Sociétés et particuliers à 0 %
Or, cette zone franche, qui s’apparente à un paradis fiscal, a déjà attiré 8700 entreprises avec une fiscalité avantageuse et un environnement réglementaire clément.
Sur le site internet de Jebel Ali, consulté par Le Journal, c’est la grande opération charme et on promet « 0 % d’impôt sur les sociétés pendant 50 ans » et « 0 % d’impôt sur le revenu des particuliers ».
Mauvais message
Cet investissement aux Émirats arabes unis et tout spécialement dans la zone franche étonne Franck Jovanovic, professeur d’économie et de finance à l’Université TÉLUQ.
« C’est clairement un paradis fiscal, c’est connu. Aussi, les Émirats arabes unis ont été souvent épinglés pour des questions de blanchiment d’argent et ils ne sont pas transparents. La décision de la Caisse est étonnante, je suis perplexe », a-t-il analysé lors d’une entrevue avec Le Journal.
Pour lui, l’institution québécoise devrait donner le bon exemple, et cet investissement envoie un mauvais message. « C’est comme s’ils disaient : c’est plus important de faire fructifier de l’argent que de respecter l’éthique », précise-t-il.

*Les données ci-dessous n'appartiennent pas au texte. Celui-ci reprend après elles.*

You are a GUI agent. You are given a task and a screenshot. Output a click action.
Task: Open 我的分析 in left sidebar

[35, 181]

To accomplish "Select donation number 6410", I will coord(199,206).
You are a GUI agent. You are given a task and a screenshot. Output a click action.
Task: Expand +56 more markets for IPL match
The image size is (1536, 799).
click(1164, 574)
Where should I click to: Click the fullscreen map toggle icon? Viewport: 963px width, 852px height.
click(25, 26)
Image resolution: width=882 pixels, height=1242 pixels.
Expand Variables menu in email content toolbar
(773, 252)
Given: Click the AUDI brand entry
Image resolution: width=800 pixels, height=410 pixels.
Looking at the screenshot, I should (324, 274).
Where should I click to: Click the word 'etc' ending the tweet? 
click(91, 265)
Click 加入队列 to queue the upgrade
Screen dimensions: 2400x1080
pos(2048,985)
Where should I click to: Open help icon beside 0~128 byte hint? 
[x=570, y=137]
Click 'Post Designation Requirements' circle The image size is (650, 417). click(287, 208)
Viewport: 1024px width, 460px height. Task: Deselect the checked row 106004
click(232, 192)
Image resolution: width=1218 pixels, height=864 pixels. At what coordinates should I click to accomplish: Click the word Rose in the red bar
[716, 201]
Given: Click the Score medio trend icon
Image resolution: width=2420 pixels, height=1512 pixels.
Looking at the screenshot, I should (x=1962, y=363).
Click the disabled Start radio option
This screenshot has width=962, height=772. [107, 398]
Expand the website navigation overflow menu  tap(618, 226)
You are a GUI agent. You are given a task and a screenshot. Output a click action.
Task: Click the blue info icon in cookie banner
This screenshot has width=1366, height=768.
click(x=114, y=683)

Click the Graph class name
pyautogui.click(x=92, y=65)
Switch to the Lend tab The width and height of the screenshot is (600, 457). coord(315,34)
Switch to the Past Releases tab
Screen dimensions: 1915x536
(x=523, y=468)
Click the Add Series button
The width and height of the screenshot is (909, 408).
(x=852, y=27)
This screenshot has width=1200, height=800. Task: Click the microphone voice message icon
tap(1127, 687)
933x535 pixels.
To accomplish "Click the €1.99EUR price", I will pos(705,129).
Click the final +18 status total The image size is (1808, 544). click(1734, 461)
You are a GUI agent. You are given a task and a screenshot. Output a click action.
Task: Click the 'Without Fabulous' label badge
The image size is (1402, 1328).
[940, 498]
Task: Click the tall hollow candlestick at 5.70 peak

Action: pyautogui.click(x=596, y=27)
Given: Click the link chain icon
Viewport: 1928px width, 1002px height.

Cet investissement semble aussi aller à l’encontre des propos du grand patron de la Caisse de dépôt, Charles Emond, sur les paradis fiscaux.
L’an passé, devant les élus à Québec, M. Emond s’est dit prêt à vendre, même à perte, des placements dans des entreprises qui ne paient pas leur juste part d’impôt.
Toutes les lois respectées
Questionnée par Le Journal, l’institution n’a pas commenté directement l’acquisition de la zone franche, mais elle affirme « qu’elle respecte toutes les lois et s’acquitte de ses obligations fiscales ».
« Il est prévu que notre coentreprise soit imposée à la hauteur de 15 % », a souligné la porte-parole Kate Monfette.
DP World n’est pas assujettie à l’impôt sur le revenu « sur ses activités aux EAU, mais ses filiales internationales paient des impôts », souligne aussi la Caisse.
De façon générale, la CDPQ souligne que le port est une plaque tournante du commerce mondial. Plus de 150 entreprises québécoises et canadiennes font affaire à Dubaï, notamment CAE et Couche-Tard.
– Avec la collaboration de Pascal Dugas-Bourdon
Qu’est-ce qu’une zone franche ?
Une zone franche est une zone géographique d’un territoire qui offre des avantages fiscaux. Il peut s’agir, par exemple, d’exonérations d’impôt sur les bénéfices des sociétés, de réductions d’impôts pour les particuliers ou encore d’exonérations de droits de douane. L’objectif est d’attirer des investisseurs et développer de l’activité économique sur un territoire jugé prioritaire par les autorités. Les zones franches sont souvent situées dans de grands ports ou à proximité de frontières.